The Hanky Panky is what a Martini becomes when a barspoon of Fernet-Branca lands in the mixing glass. Two parts gin, two parts sweet vermouth, two dashes of Fernet — that's the entire drink. The cocktail is credited to Ada Coleman, head bartender at the American Bar at the Savoy from 1903 to 1925, who said she made it for the British actor Sir Charles Hawtrey.
By Jove! That is the real hanky-panky.
Charles Hawtrey, as recalled by Ada Coleman (The People, 1925)Ada Coleman at the American Bar
Coleman — "Coley" to the bar's regulars — was one of the first women to run a major hotel bar in London. She joined the Savoy in 1903 and ran the American Bar until 1925, when Harry Craddock replaced her. Her interview in The People newspaper in 1925 is the primary source for the Hanky Panky origin: Hawtrey asked for "a drink with a bit of punch in it," she shook one up, and his reaction gave the cocktail its name.

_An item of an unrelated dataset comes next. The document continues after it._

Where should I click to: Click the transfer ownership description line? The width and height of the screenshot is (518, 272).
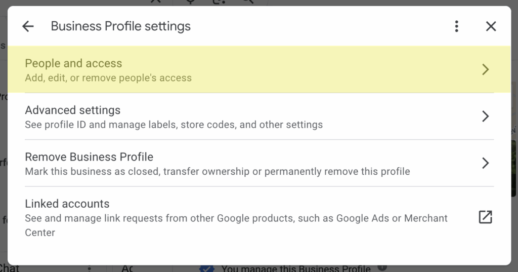coord(218,171)
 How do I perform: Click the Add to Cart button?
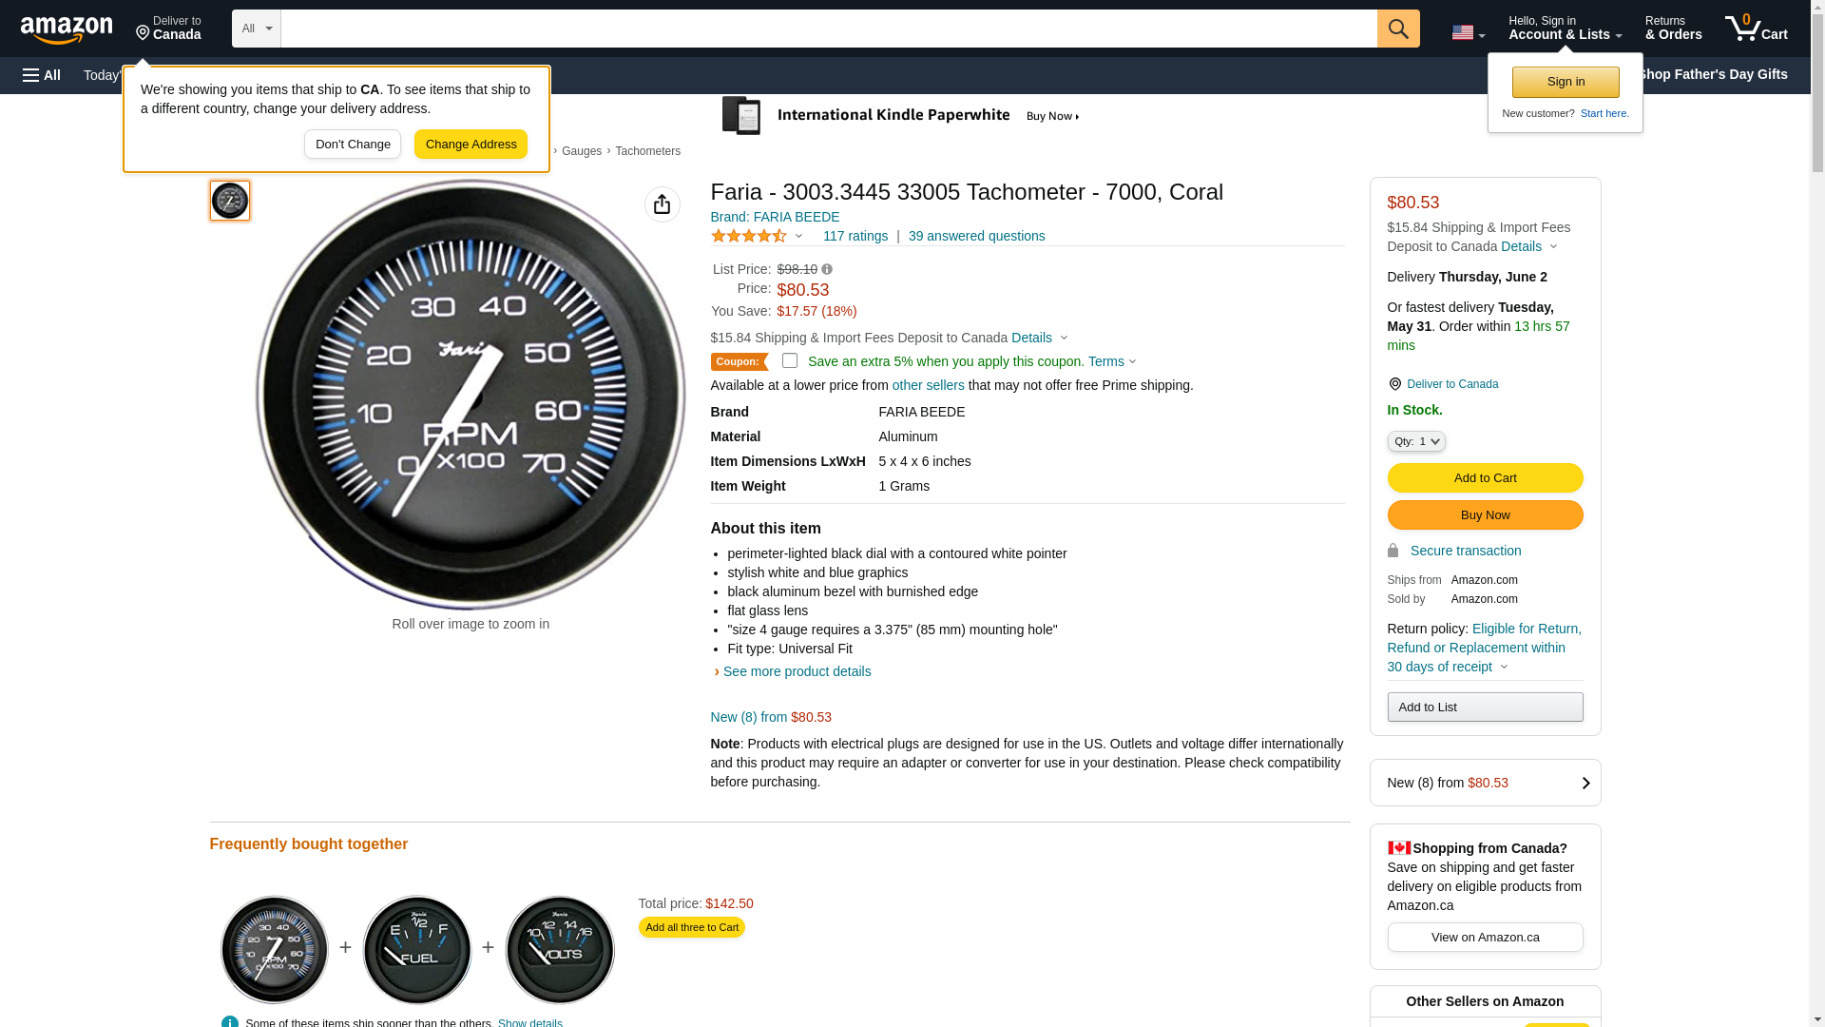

The Hanky Panky was printed in Craddock's Savoy Cocktail Book (1930) — Coleman's successor inheriting and recording her recipe. The drink fell out of fashion for most of the twentieth century and returned in the 2000s as American bartenders rediscovered Fernet-Branca as a working ingredient rather than an industry shot.
The Spec
Equal parts gin and sweet vermouth — one and a half ounces each — with two dashes of Fernet-Branca. Stir long, strain into a chilled coupe, twist of orange over the top. The Fernet is measured in dashes; a quarter ounce reads as too much.
Why So Little Fernet
Two dashes is about a barspoon — maybe three milliliters. Increase it and the menthol-eucalyptus character of Fernet takes over; the gin and vermouth recede. The Hanky Panky is, structurally, a Martinez or sweet Martini with a quiet bitter accent. The whole point is that you can almost not taste the Fernet, but the drink would be flat without it.
Vermouth Choice
Carpano Antica is the modern reference — rich, slightly vanilla-forward — but Cocchi Vermouth di Torino or Punt e Mes work equally well. Punt e Mes adds its own bitter edge and lets you drop the Fernet entirely if you want a simpler variation; that's a different drink, but a defensible one.
Orange, Not Lemon
An orange peel, expressed over the surface, is the documented garnish. Lemon peel pulls the drink toward Martini territory; orange settles it into its sweet-vermouth foundation.
Bottom Line
If you like a Martinez or a sweet Manhattan, the Hanky Panky is a one-step variation worth the trouble of opening the Fernet. Two dashes — not three, not four — and a long stir. The reward is one of the most quietly complex stirred drinks in the canon, attributable to a real bartender and a real moment at a real bar.